18+. НАСТОЯЩИЙ МАТЕРИАЛ (ИНФОРМАЦИЯ) ПРОИЗВЕДЕН, РАСПРОСТРАНЕН И (ИЛИ) НАПРАВЛЕН ИНОСТРАННЫМ АГЕНТОМ ГЕНИСОМ АЛЕКСАНДРОМ АЛЕКСАНДРОВИЧЕМ ИЛИ КАСАЕТСЯ ДЕЯТЕЛЬНОСТИ ИНОСТРАННОГО АГЕНТА ГЕНИСА АЛЕКСАНДРА АЛЕКСАНДРОВИЧА.
Эзопов язык — это не прямой протест, но способ объединения слабых за спиной сильных. Его цель не столько передать скрываемую информацию, сколько объединить людей, продемонстрировать солидарность, незаметно подмигнуть собеседнику, чтобы он почувствовал, что он не один.
Из книги Л. Лосева «Эзопов язык в русской литературе»
1.
Война, которая еще недавно не требовала уточняющих определений, была таким могучим историческим катаклизмом, что могла служить универсальной метафорой для любых, не исключая самых рискованных, идей. На нее все можно было списать, чтобы обмануть цензуру. Не то чтобы та не догадывалась, что, обличая фашизм, автор имеет в виду не только его. Но к ветеранам было труднее придраться. Война обеспечивала им хрупкую защиту, позволяющую сказать больше и смелее, чем другим.
Военная тема поднимала не разрешенные другим авторам моральные проблемы, как это сделал Василь Быков в знаменитой повести «Сотников» (1969). Или снимать кино, в котором не всегда было место подвигу, как в картине Алексея Германа «Проверка на дорогах» (1971), где был незабываемый кадр: советские пленные на барже с названием «Александр Пушкин».
Опыт войны служил хлипкой броней даже в конфликте с вождем. Когда Хрущев на встрече с творческой интеллигенцией в Манеже напал на Эрнста Неизвестного, единственно возможным ответом на ругань были слова скульптора: «Я фронтовик».
Это позволило Андрею Вознесенскому сделать Неизвестного героем стихов, где тот уже в мирное время продолжает войну за свободу — в эзоповом, естественно, пространстве.
…В атаку взвод не поднять,
но сверху в радиосеть:
«В атаке — зовут — твою мать!»
И Эрнст отвечает: «Есть».
Но взводик твой землю ест.
Он доблестно недвижим.
Лейтенант Неизвестный Эрнст
идет
наступать
один!
<…>
Но выше Жизни и Смерти,
пронзающее, как свет,
нас требует что-то третье, —
чем выделен человек.
Уже школьником я понимал, о какой войне идет речь, и знал эти стихи наизусть, о чем даже успел рассказать в Нью-Йорке и автору, и его герою.
2.

ЗАДАНИЯ
(1) Ответь на вопросы по тексту об эзоповом языке и пометь ответы теми же буквами.
(a) Какой фильм Алексея Германа упомянут в тексте и какого он года?
(b) Какими словами Эрнст Неизвестный ответил на ругань Хрущева в Манеже?
(c) В каком городе автор рассказал о стихах Вознесенского и их автору, и их герою?
(2) Продолжи текст об эзоповом языке, написав начало второго раздела, который следует за цифрой «2.».

РАЗДЕЛ ДАННЫХ
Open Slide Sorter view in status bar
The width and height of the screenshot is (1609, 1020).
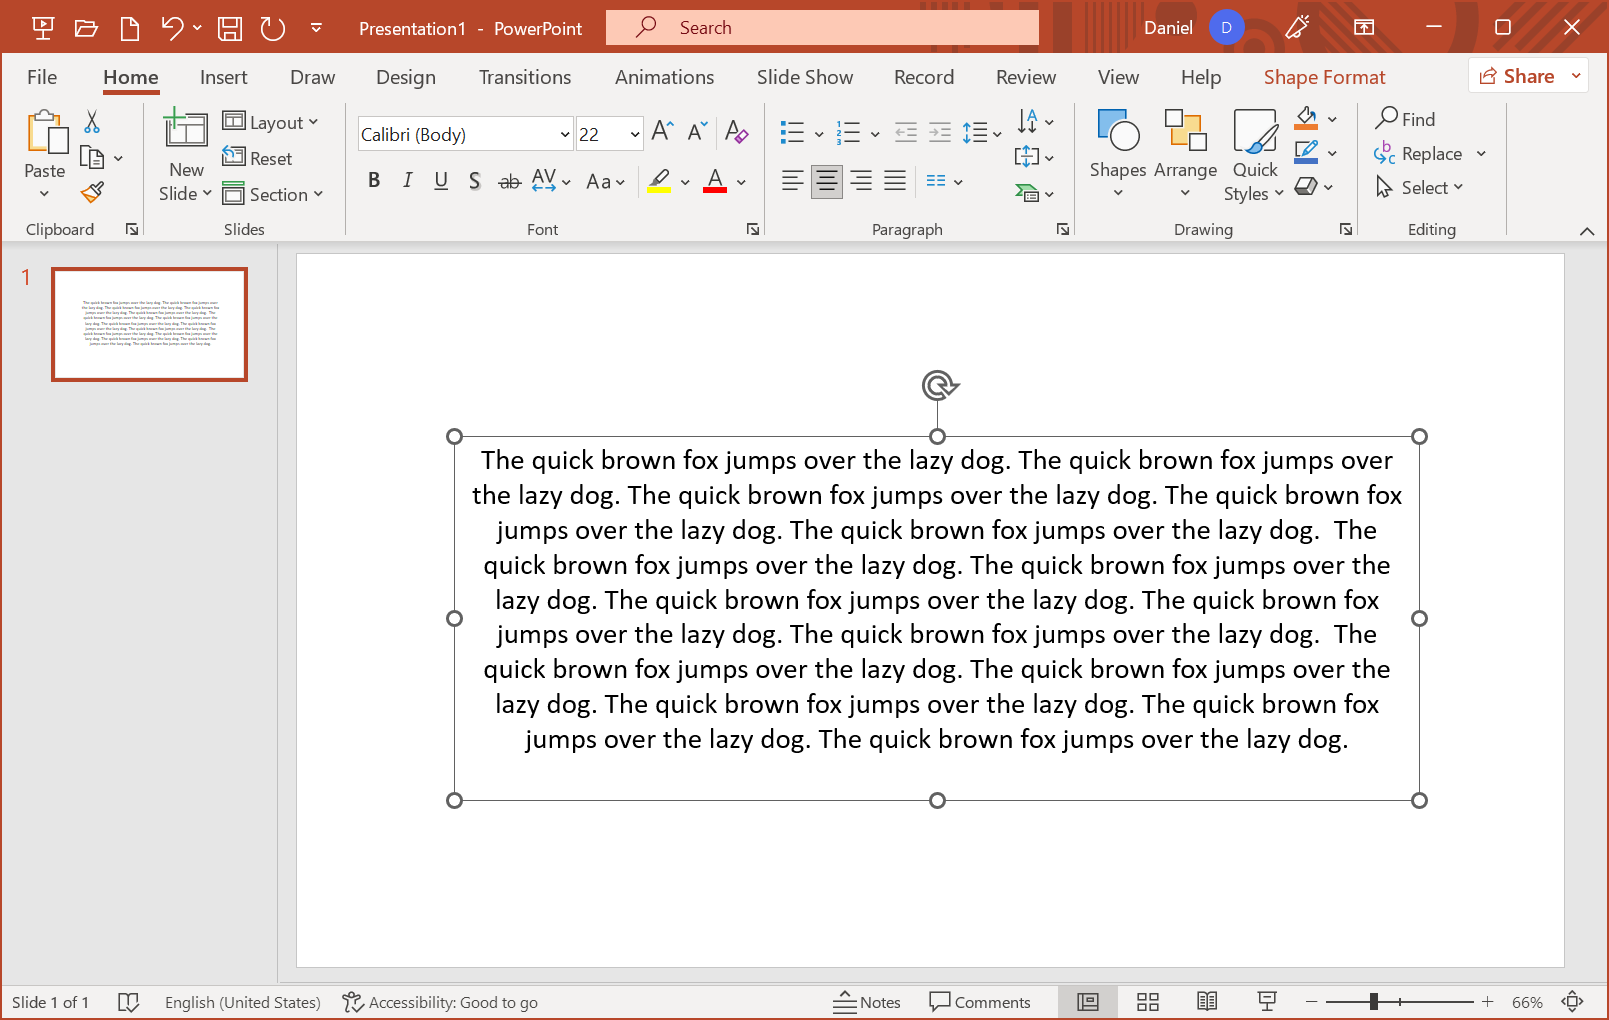click(x=1147, y=1002)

ОТВЕТЫ
(1)
(a) «Проверка на дорогах» (1971).
(b) «Я фронтовик».
(c) В Нью-Йорке.

(2)
Могущество военной метафоры продемонстрировала неудачливая ласточка оттепели — поэма Твардовского «Теркин на том свете». Написанная сразу после смерти Сталина, она показалась властям нестерпимо дерзкой. Стихи запретили, автора наказали, но Теркин уцелел, если так можно выразиться о герое, попавшем в преисподнюю. В следующий раз поэма вынырнула на исходе хрущевской эпохи и произвела фурор.
Обложка поэмы Александра Твардовского «Теркин на том свете». Источник: соцсети
Для начала Твардовский обрушивается на самый популярный и безопасный объект всей советской литературы — бюрократизм. Декада за декадой бюрократы отвечали за все кошмары системы. Как будто война, голод, террор, ГУЛАГ — это еще ничего, ибо хуже всего вечные «Прозаседавшиеся». Больше других досталось тем критикам, что сидели у Твардовского на хвосте и норовили вцепиться в горло.
Этим членам все известно,
Что в романе быть должно
И чему какое место
Наперед отведено.
<…>
В том-то вся и закавыка
И особый наш уклад,
Что от мала до велика
Все у нас руководят.
Запутавшийся в загробных учреждениях, напоминавших коридоры власти еще недоступного Кафки, Теркин теряет ориентацию и скучает по фронту с его недвусмысленной антитезой своих и чужих.
Не понять — где фронт, где тыл.
В окруженье — в сорок первом —
Хоть какой, но выход был.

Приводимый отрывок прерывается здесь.